WHAT YOU ARE ASKED TO DO: When the records are reproduced, each one must match exactly, and no picture may be kept.

BEGIN SOURCE DATA

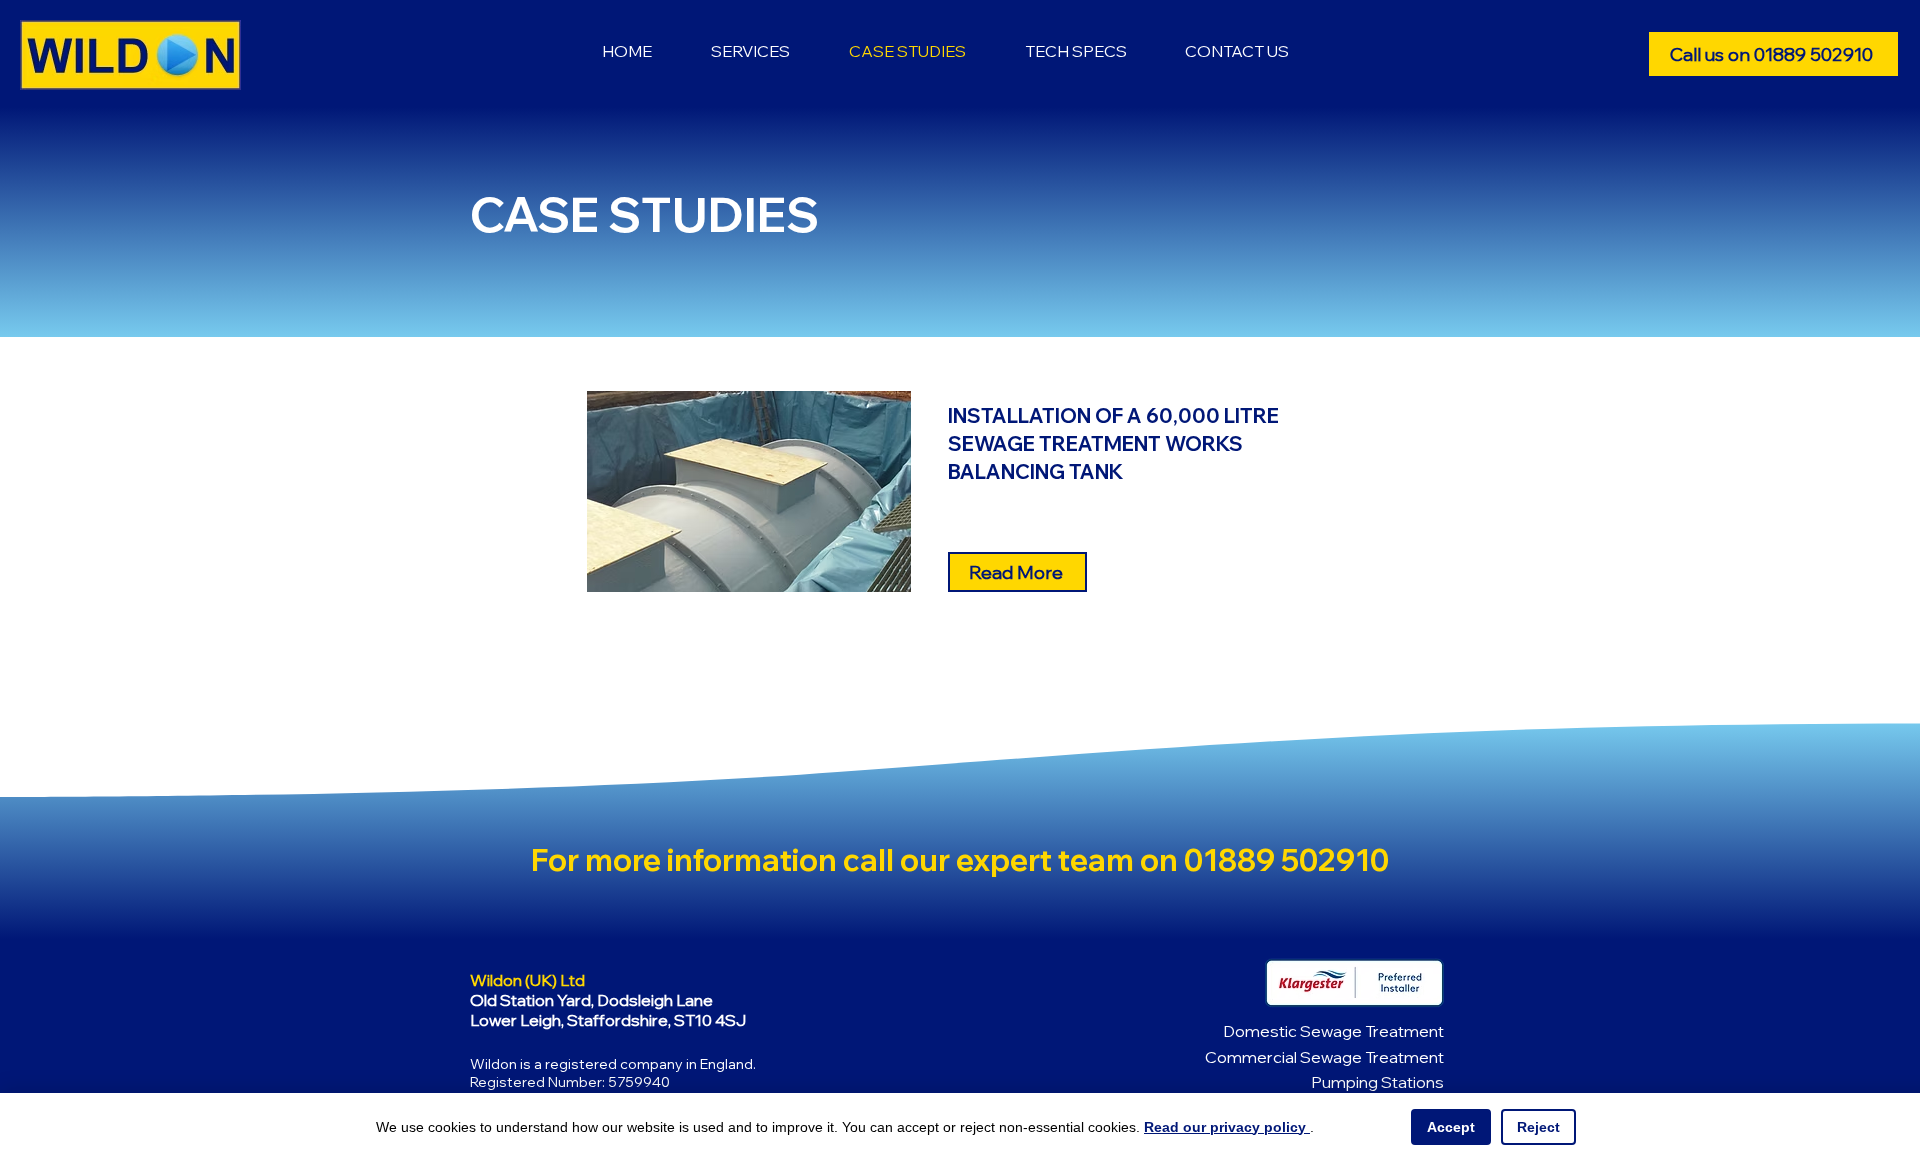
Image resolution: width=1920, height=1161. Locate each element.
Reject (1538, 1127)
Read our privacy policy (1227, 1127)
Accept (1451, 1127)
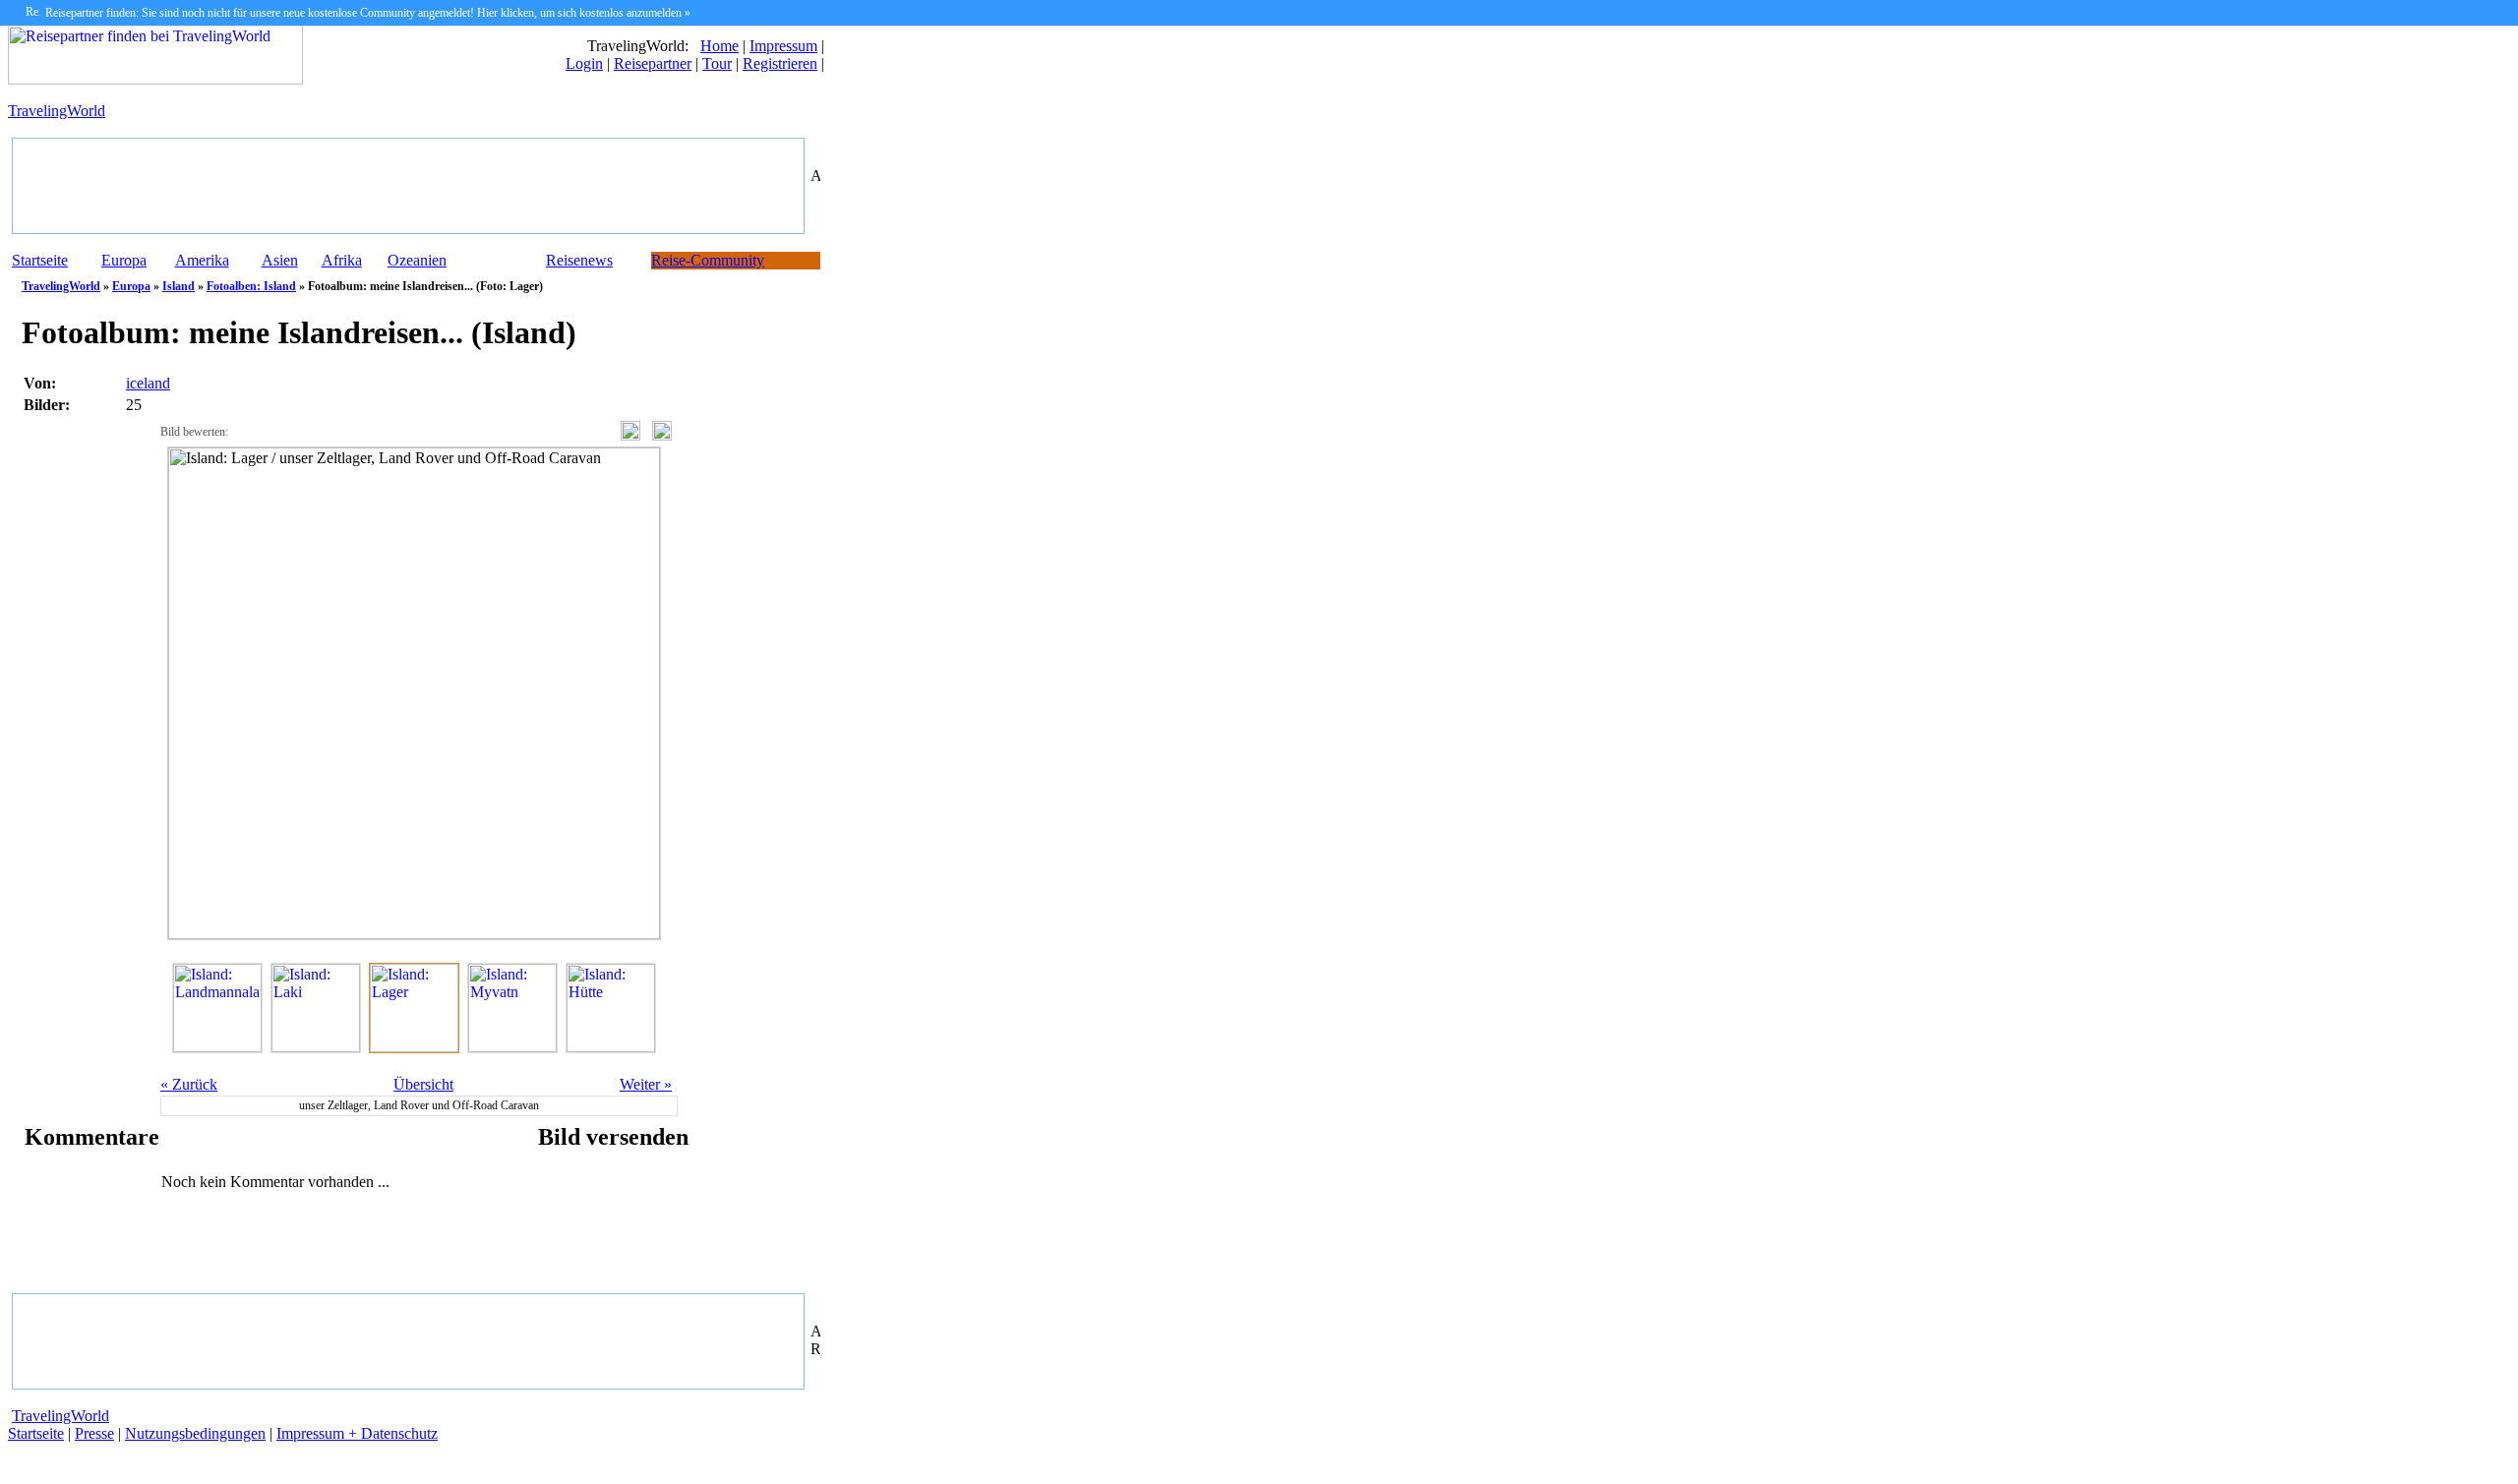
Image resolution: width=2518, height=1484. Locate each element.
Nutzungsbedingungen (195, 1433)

END SOURCE DATA

RESPONSE AREA:
Image resolution: width=1920, height=1161. Locate each element.
Reject (1538, 1127)
Read our privacy policy (1227, 1127)
Accept (1451, 1127)
Image resolution: width=2518, height=1484. Locate each element.
Nutzungsbedingungen (195, 1433)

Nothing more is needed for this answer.